Adelaide Labille-Guiard, Portrait of François André Vincent, (1795)

  • In 1783 two great things happened in Adelaide's life: she opened her own studio and took on several female pupils, and was also granted a full membership of the Academy Royale with her contemporary Elisabeth-Louise Vigée Le Brun. Rumours were circulated that these two women artists were bitter foes, competitors for the same commissions, but in reality, this competition was a lie circulated by the academy's male members, terrified that these ladies may achieve greater recognition for their work than they would. They may also have feared her determination to see a change in their admissions policy: she dedicated her life to equal opportunities for women artists at the Academy Royale, and in 1785, Adelaide began to petition for a studio in the Palais du Louvre. In 1795, her request was granted; the officials objected to the her female pupils joining the male dominated art of the Louvre.
  • Adelaide went from strength to strength as an exhibiting artist, and in 1787 became the official painter to Louis XVI's numerous aunts. In 1788 the future Louis XVII commissioned her to paint Reception of a Knight of St. Lazare by Monsieur, Grand Master of the Order; this was to be her only large scale piece, which was tragically destroyed in 1793 by the revolutionary forces, whose principles of "Liberté, Egalité et Fraternité" (Freedom, Equality and Brotherhood) obviously did not extend to great works of art. All that remains of this today is an oil sketch in the Legion D' Honneur in Pairs.

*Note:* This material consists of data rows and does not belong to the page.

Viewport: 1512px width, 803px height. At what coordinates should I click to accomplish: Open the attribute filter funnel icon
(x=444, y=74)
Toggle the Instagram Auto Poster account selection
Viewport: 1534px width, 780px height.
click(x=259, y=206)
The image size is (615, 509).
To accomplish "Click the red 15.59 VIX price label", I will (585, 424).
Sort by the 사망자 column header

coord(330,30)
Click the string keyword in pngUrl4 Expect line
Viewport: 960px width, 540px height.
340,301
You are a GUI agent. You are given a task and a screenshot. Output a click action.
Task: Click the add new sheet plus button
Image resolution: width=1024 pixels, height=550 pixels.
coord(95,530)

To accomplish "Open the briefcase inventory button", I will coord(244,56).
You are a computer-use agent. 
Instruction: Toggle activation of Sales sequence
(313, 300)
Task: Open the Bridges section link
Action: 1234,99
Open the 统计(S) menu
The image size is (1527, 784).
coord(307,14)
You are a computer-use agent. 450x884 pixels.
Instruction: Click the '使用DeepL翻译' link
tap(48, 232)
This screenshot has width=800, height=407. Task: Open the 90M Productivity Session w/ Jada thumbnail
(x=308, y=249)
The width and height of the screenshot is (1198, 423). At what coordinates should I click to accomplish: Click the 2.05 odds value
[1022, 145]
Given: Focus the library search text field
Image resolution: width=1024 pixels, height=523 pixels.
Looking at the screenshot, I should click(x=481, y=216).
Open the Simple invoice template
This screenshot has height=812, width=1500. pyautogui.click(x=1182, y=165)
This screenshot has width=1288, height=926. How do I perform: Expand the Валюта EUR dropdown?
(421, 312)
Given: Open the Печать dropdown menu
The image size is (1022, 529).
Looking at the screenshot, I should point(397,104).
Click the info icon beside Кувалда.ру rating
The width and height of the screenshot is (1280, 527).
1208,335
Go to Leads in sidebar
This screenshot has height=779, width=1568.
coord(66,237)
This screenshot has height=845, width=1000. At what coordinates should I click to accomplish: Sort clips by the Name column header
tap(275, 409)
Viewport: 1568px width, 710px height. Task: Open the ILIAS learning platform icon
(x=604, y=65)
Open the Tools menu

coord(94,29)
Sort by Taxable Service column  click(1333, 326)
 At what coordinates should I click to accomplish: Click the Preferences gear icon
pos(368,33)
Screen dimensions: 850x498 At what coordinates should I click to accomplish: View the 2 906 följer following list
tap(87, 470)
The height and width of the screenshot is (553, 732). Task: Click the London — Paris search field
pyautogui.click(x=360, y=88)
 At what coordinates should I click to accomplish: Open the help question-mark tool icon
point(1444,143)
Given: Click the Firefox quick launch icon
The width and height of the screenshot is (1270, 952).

Adelaide Labille-Guiard, Mme Louise-Elisabeth with her two year old son, (1788)

  • Her fortunes could have been very different after her aristocratic clients had met their end beneath the guillotine, but Adelaide instead painted the leaders of the revolution, most notably Alexandre de Bauharnais and Maximillien Robespierre.
Adelaide Labille-Guiard, Maximilien de Robespierre (pastel), 1786
  • These portraits all have a sense of restraint, of calm, created through her skilful blending of pastel. Backgrounds were usually painted to match the colour of the sitters clothes, creating a wonderfully dream like ambience, making even the most martial of subjects seem gentle and thoughtful. This lightness of touch and command of technique was nowhere more evident than in her portraits of women, where the pattern in lace, the texture of silk and velvet, and the softness of hair is apparent.
  • While not as famous as other female artists of her time, or as popular, I truly admire her for fighting for equal rights, against discrimination that shouldn't even have taken place in the art world; her competence in passing the knowledge of her artistic skills to others, and for her obvious intelligence, adaptability to the new social climate derived from the change of political regimes in those turbulent times for France.